公正取引委員会は、国内造船業者の合併・買収と重要原材料の共同調達を承認する方針を打ち出す。経済安全保障の強化を目的とし、中国を念頭に海外企業からの提案に対する情報共有も許可する。これにより、日本企業の国際競争力を高め、技術流出を防ぐ狙いだ。
公正取引委員会(JFTC)は、国内造船業者の合併・買収、および希少地球元素などの重要原材料の共同調達を、独占禁止法上問題ないとする見解を示す予定だ。これにより、経済安全保障を強化し、日本企業の国際競争力を向上させる。
これまで企業は、合併制限やカルテル形成の恐れからこうした行動をためらっていた。JFTCは自らの立場を明確化し、経済産業省の専門家パネル会議で近日中にこの見解を提示する。

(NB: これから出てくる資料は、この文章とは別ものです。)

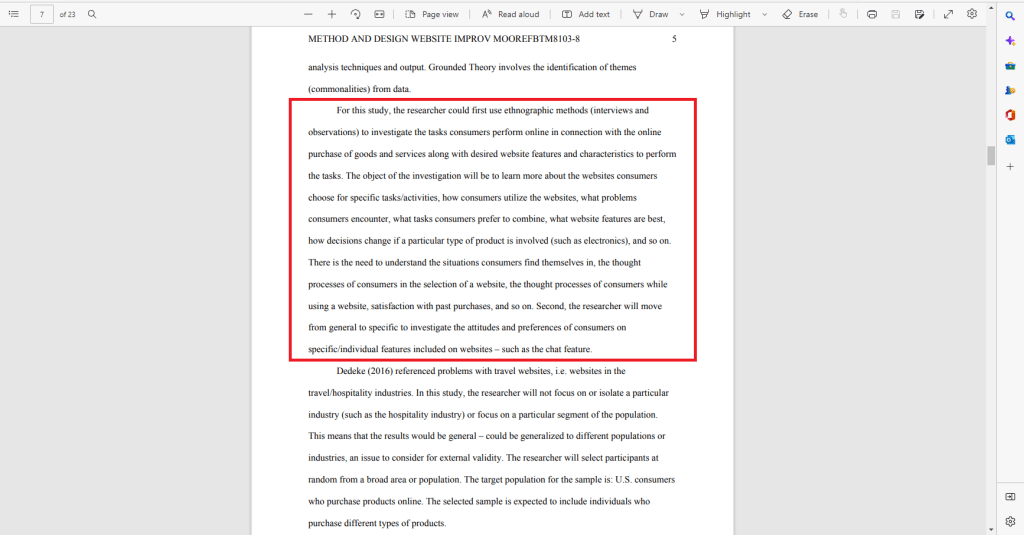This screenshot has height=535, width=1024.
Task: Open the Page view options
Action: click(x=432, y=14)
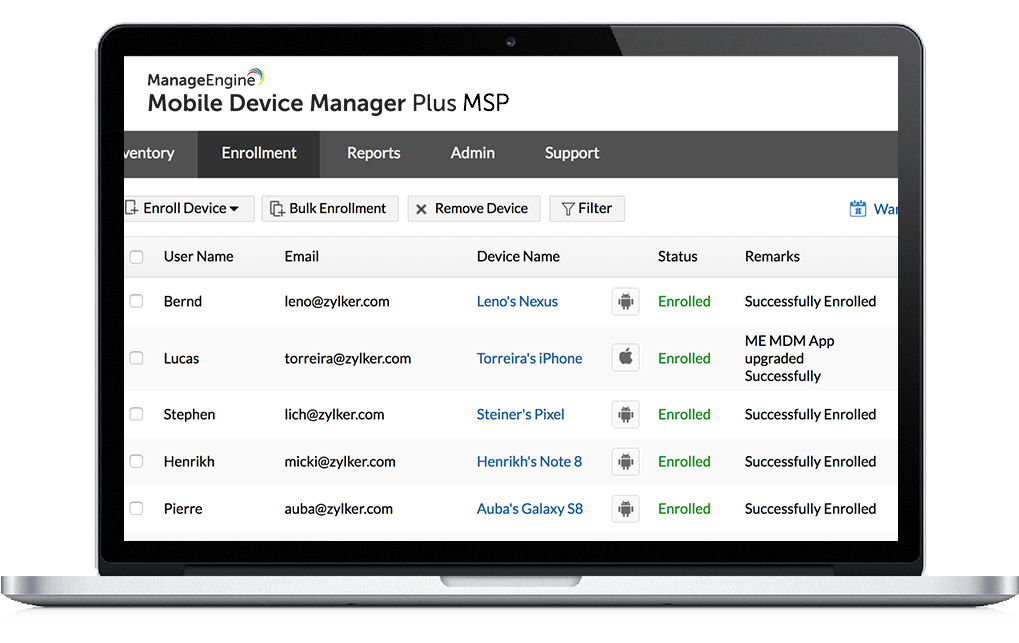The width and height of the screenshot is (1019, 643).
Task: Click the Android icon for Leno's Nexus
Action: pos(625,301)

国内市場が寡占状態にある造船企業間の合併については、海外に強力な競合が存在し、競争への影響が相対的に小さい場合、独占禁止法上問題ないとする。造船業では国際競争力確保のため、大規模投資を通じた統合の必要性が高まっており、合併規制が議論の妨げとなっていた。JFTCはこの点を緩和し、統合を促進する。

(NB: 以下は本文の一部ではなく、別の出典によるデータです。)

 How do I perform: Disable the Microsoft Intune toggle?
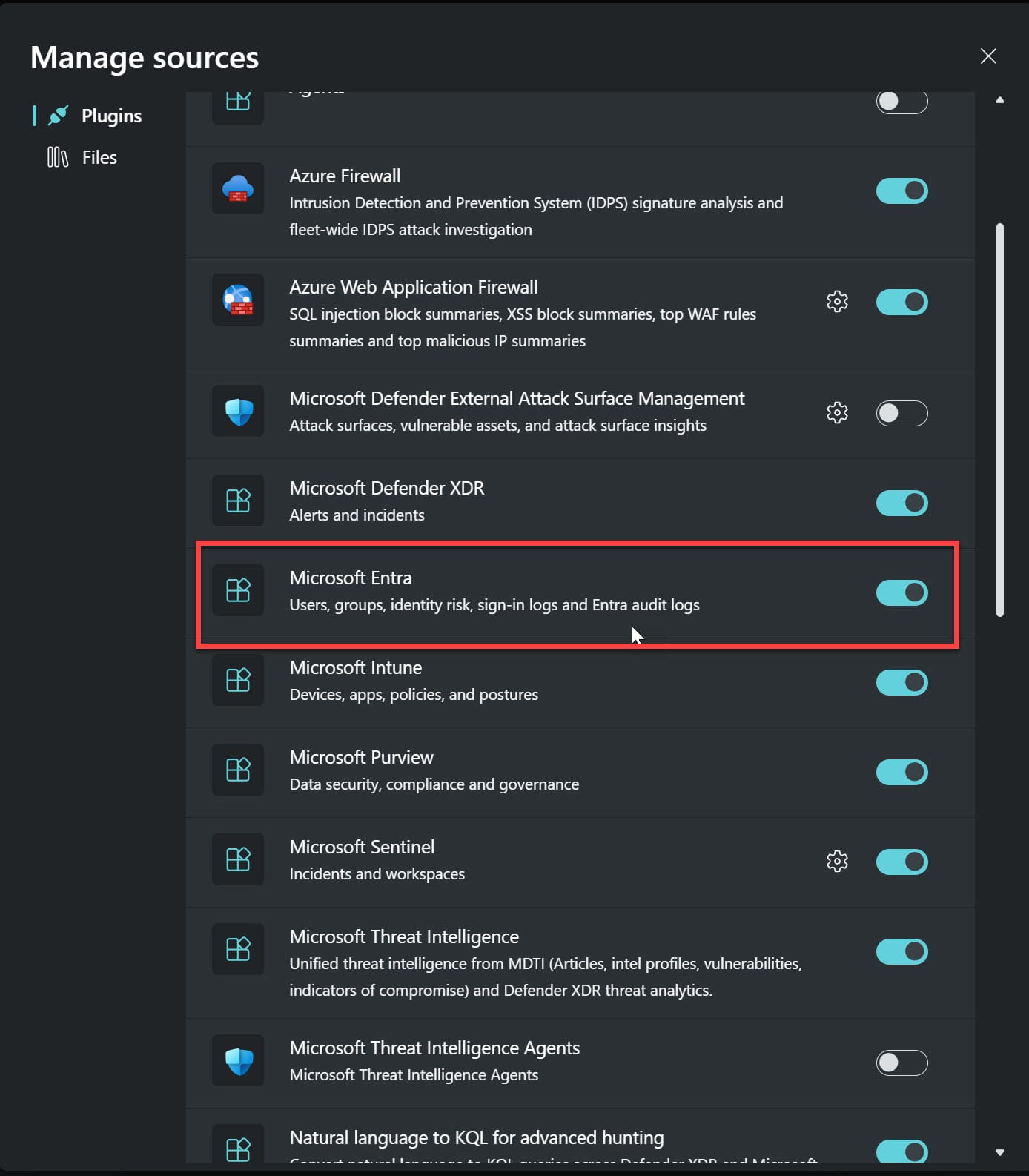click(x=901, y=682)
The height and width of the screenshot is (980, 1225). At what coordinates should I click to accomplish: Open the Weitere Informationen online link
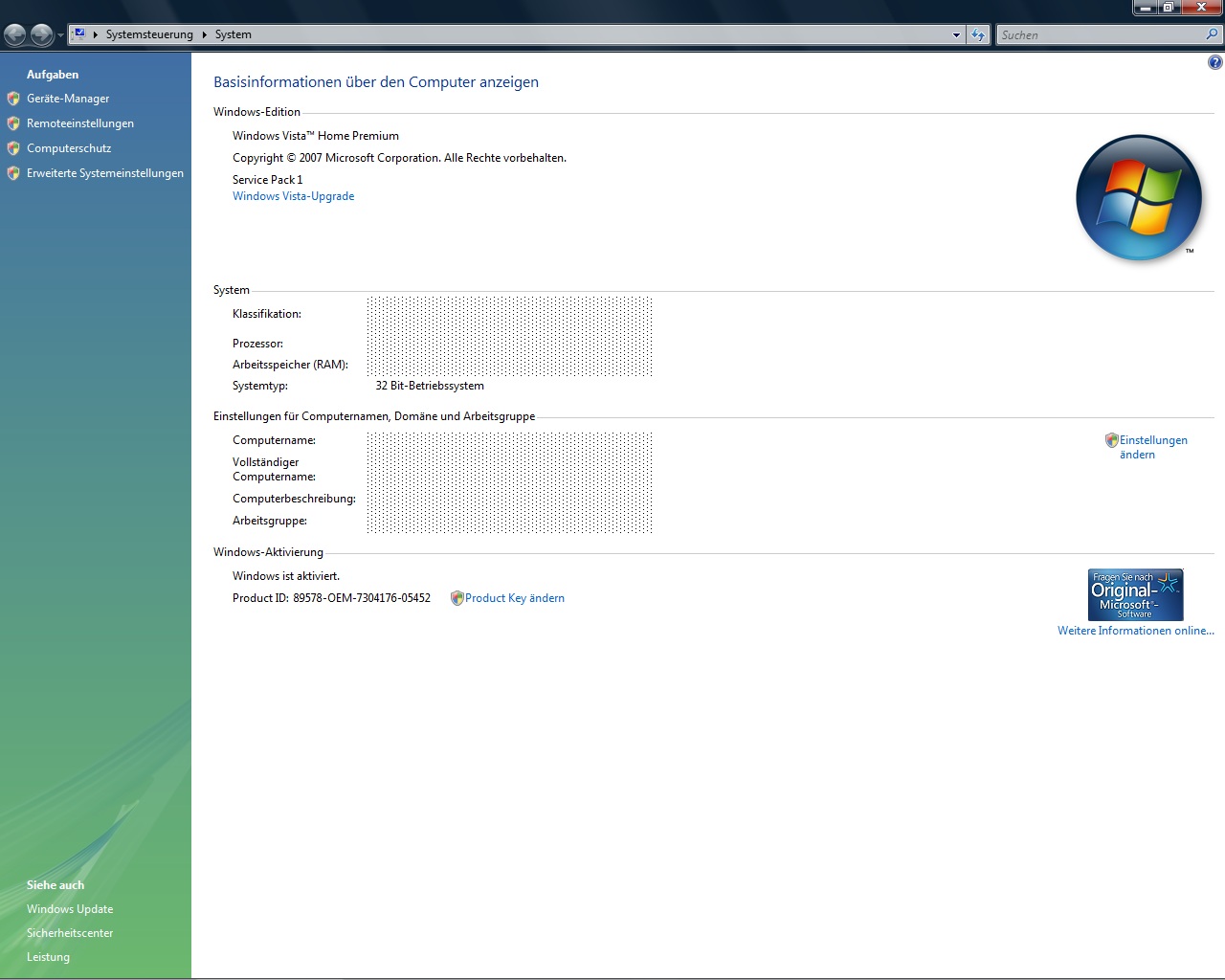(1135, 631)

また、海外依存度の高い希少金属などの供給途絶に備え、情報交換や共同調達を許可する。重要原材料の深刻な不足時におけるこれらの行為は、原則として独占禁止法違反とならない。
さらに、外国企業からの買収・提携提案を受けた企業が、他の企業や関連省庁、業界団体と情報を共有する場合も、独占禁止法上問題ないとする。これにより、技術流出の防止を図る。
この方針は、中国を意識したもので、日本企業の海外リスクを軽減する狙いがある。